First, most Wisconsin students don’t take enough classes to finish in four years. The average student amasses 14 credit hours per semester, too few to attain the required 120 in four years. University leaders say the key problem is work: By senior year, most students hold on- or off-campus jobs.

Second, some academic programs, including majors in engineering and education, are designed to take five years. Although the American college is built on a four-year model, some programs stretch four years into five.

Third, budget cuts have led to academic bottlenecks: crushing demand for introductory courses that are graduation requirements for large numbers of students.

“What you hear every single semester is the frustration from kids.
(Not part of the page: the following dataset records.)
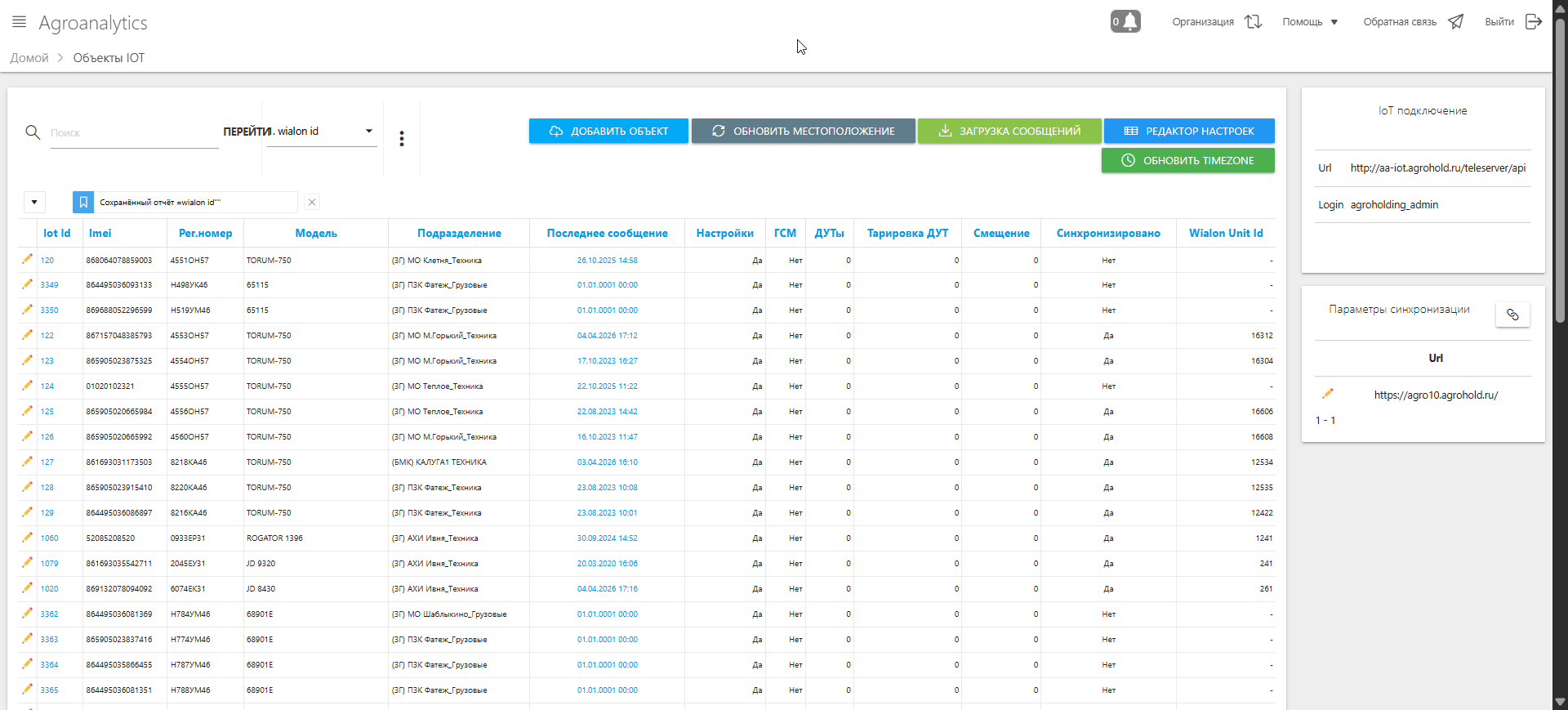Expand the filter dropdown arrow above table
The width and height of the screenshot is (1568, 710).
(34, 202)
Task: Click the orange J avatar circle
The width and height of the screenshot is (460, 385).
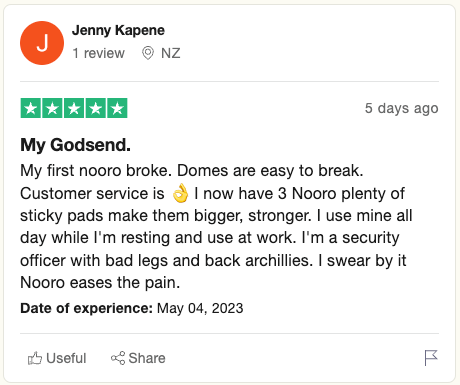Action: (42, 43)
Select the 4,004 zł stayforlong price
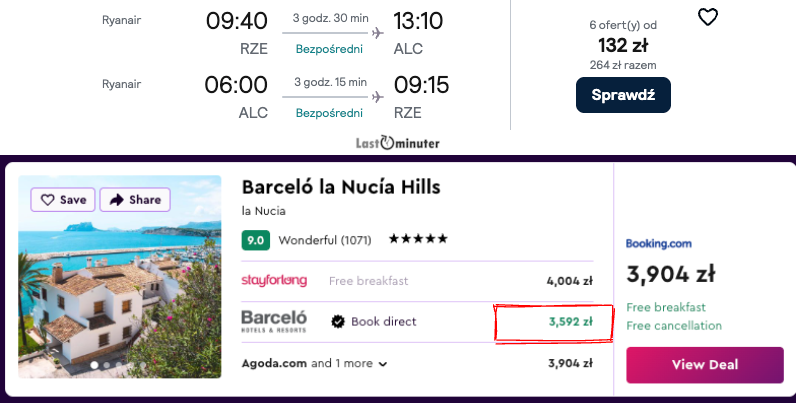796x403 pixels. coord(570,281)
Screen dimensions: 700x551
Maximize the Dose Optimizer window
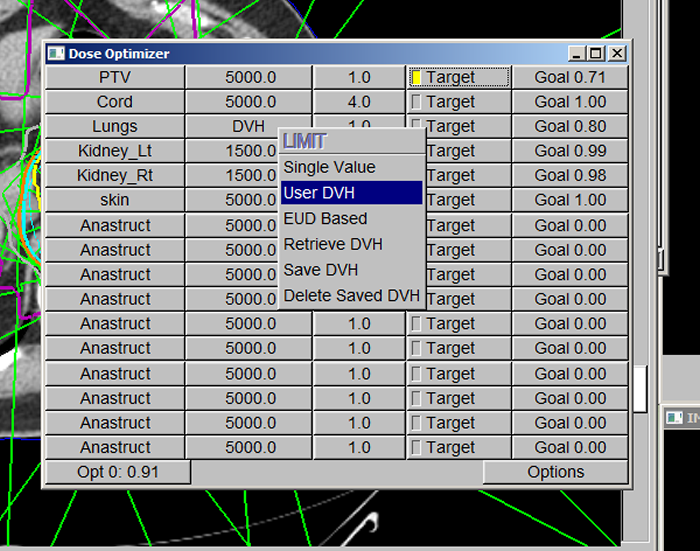click(x=596, y=53)
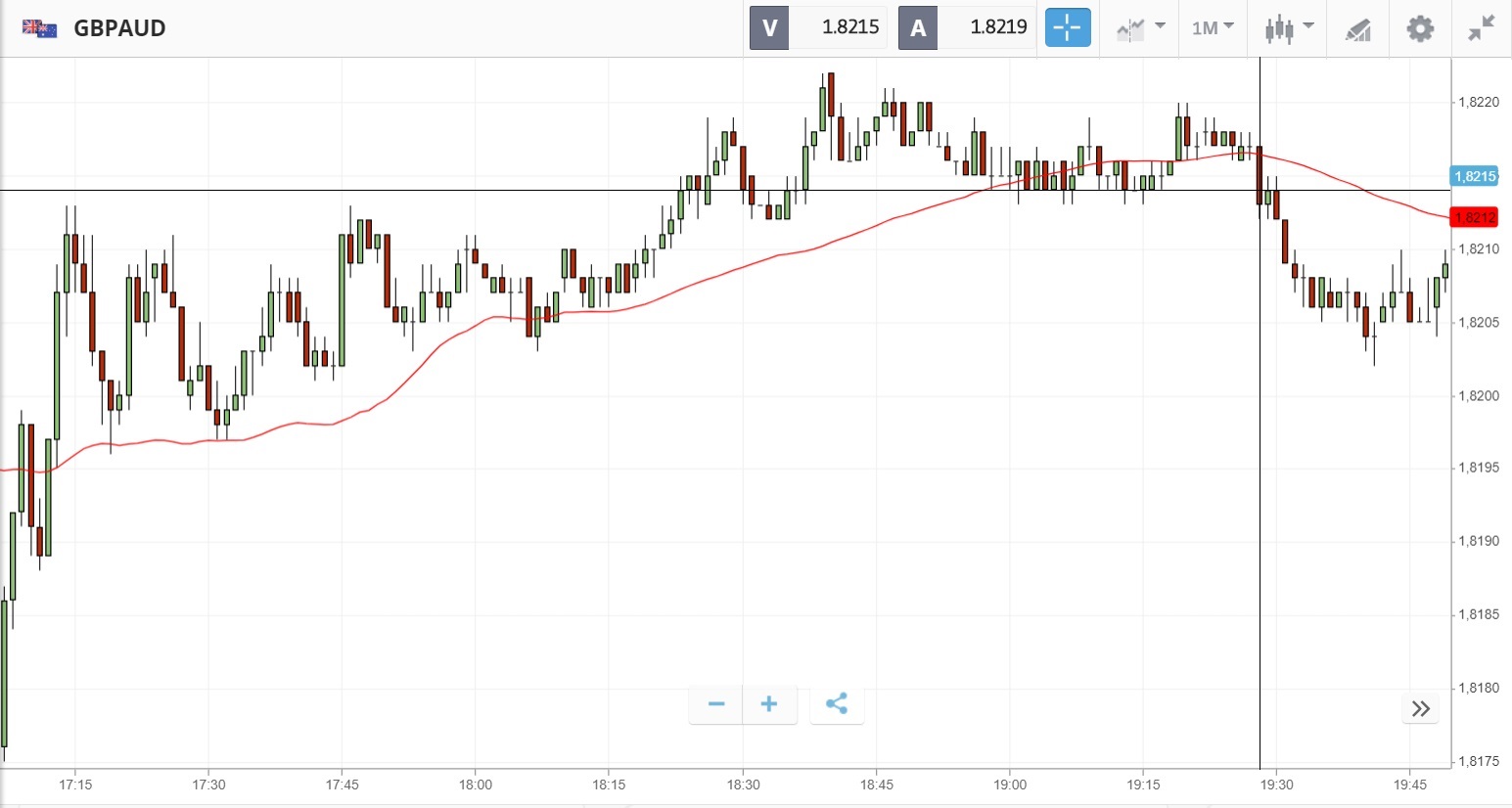Click the red 1,8212 moving average label

click(1474, 217)
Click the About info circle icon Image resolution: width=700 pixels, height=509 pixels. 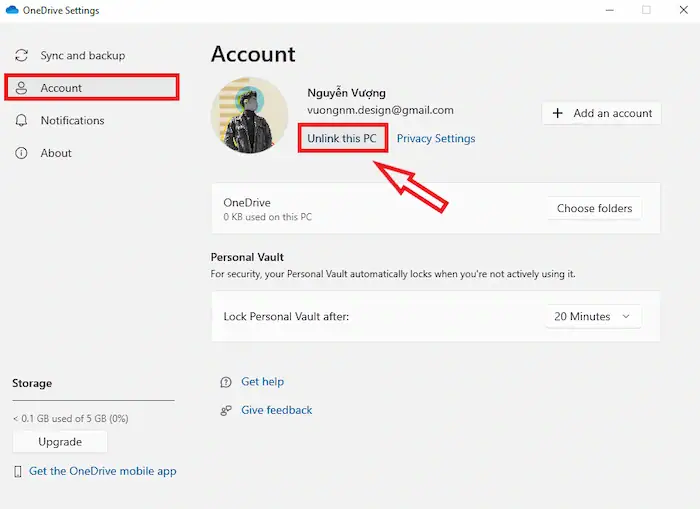click(21, 153)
Courses fill up,” said Robert Schlaeger, 22, a senior from Milwaukee who is graduating on time.

Wisconsin students voted for a series of tuition increase in 2009, partly to fund 75 new faculty positions.

Last, some students are declaring a second or even a third major, driven by a conviction that graduate schools favor overachievers. Many students take a year or two to choose a major.

“Everyone tells you, ‘Oh, you have time to figure it out.’ Actually, you don’t,” said Shelvy Gomez, 22, a senior from Waukesha, Wis. She is graduating on time.